Anna is a police detective who flees San Francisco for Mendocino due to a personal tragedy where she becomes involved in a missing person investigation. What distinguishes this novel from most police procedural stories is the impeccable research. The context for missing persons: fleeing an abusive situation, or an abduction? This is a very fine book, to be expected by the author of The Paris Wife and Circling The Sun.
A superb relationship book: Allan and Byron have married the Winter sisters, Peggy and Annie, respectively. What is love and friendship in the face of manipulation? What is memory when confronted with dementia and suppressed recall? How much wilful disbelief accompanies work for someone who has criminal activities? This is a cracking good psychological thriller – highly recommended.
A story of Art Lunn in different BC locations. His life is defined by a tragic incident at 8 years of age, which he blames himself for the rest of his life. Consequently, he is unable to make commitments to other people, and descends into alcoholism and eventual homelessness, an acute example of how early trauma can initiate a life-long feeling of worthlessness. Actually, the story is less depressing than the above description implies, so worth a read.
Simply put – this is a remarkable book, one that must be read slowly and savoured. First, a definition: an apeirogon is a shape with a countably infinite number of sides. Thus, a perfect title for a book addressing the complex many-faceted Israel-Palestine situation. Bassam is Palestinian; his daughter Abir was killed by a rubber bullet fired by an Israeli border guard. Rami is Israeli; his daughter Smadar was killed by Palestinian suicide bombers. They separately deal with perceptions of revenge and justice, and the many versions of truth. And unexpectedly, they become friends.
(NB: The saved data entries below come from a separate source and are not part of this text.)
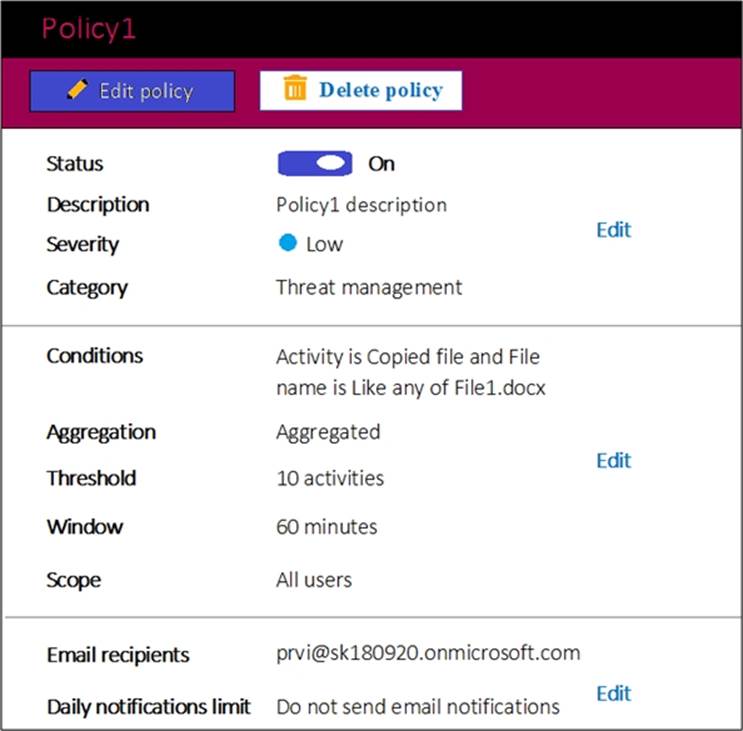Click the Policy1 title heading
The image size is (743, 731).
[88, 28]
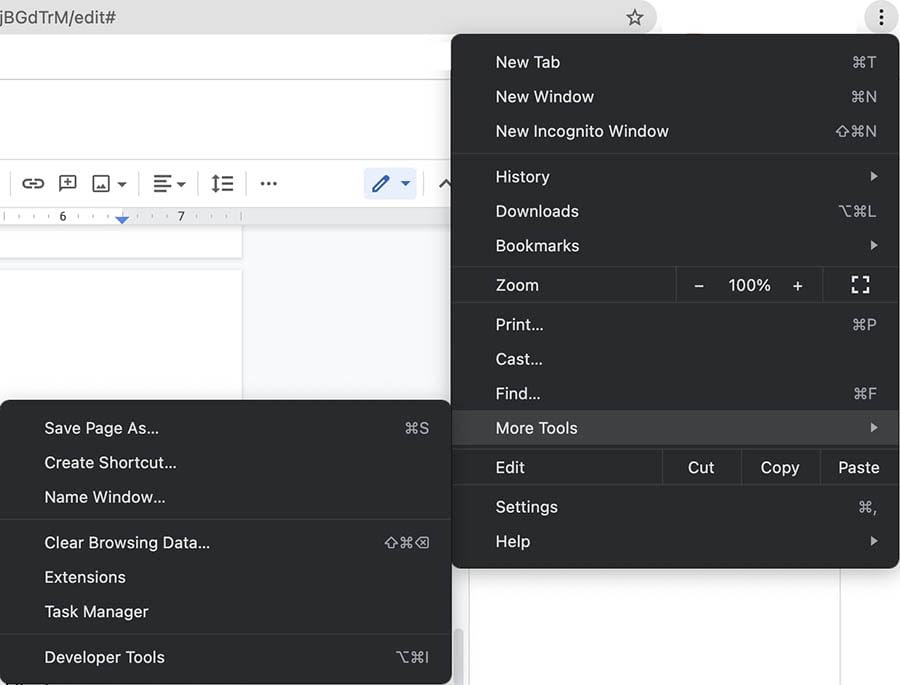Click the bookmark star icon in address bar
Viewport: 900px width, 685px height.
click(634, 17)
Their stories unfold in a non-linear manner with incredible detail. Overall, a breathtaking narrative that merges fact with imagination, violence and grief.
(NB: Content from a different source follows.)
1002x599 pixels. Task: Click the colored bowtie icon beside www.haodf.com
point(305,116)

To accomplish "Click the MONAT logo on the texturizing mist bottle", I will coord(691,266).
A psychological thriller that reminds me of Gone Girl. Two estranged identical twin sisters are living with repressed memories that have been replaced by childhood imagination. There is a sinister gothic family home in Edinburgh, a missing person, and many devious plot twists driven in part by clues from a mysterious source. What is real and what is imagined? Overall, a deeply satisfying story.
Another delightful Thursday Murder Club mystery: Elizabeth, Joyce, Ron, and Ibrahim investigate missing diamonds and then several murders. As before, this is a warm and clever story, in large part about friendships. It is also deeply philosophical about aging – a real pleasure to read.
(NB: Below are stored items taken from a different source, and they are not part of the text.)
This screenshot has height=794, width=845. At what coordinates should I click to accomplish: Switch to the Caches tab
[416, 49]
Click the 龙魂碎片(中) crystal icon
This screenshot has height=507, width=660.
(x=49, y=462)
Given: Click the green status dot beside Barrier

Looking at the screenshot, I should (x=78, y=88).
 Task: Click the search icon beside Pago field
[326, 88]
Ms. Rooney’s new book is about four 30-year-olds: Alice and Eileen, Simon and Felix. Although older than the teenagers in Normal People, these adults are no more successful in their relationships. Despite deep friendships and yes, love, they can be frustratingly emotionally distant, deflecting a question with a question as the rejoinder. Overall, a fabulous examination of the modern world. Desire is complicated with delusion; perceptions of happiness are clouded by anxiety and uncertainty. A brilliant book – highly recommended.
It is the late 16th century. Agnes marries a Latin tutor and they have three children, Susanna and twins Hamnet and Judith. The death of one of the twins produces intense grief, so readers be warned that the final 100 pages of this historical novel are extraordinarily sad, culminating in the writing of Hamlet by the Latin tutor, aka William Shakespeare.
A “spectacular” new book from the author of the acclaimed The Best Kind Of People. This is a book about family relationships, mainly female relationships: erratic behaviour and complicated decisions. At its core, the issue between three generations of women is motherhood with emotions ranging (often) between elation and love, to paralyzing fear. Thanks Sarah, for this book which is highly recommended.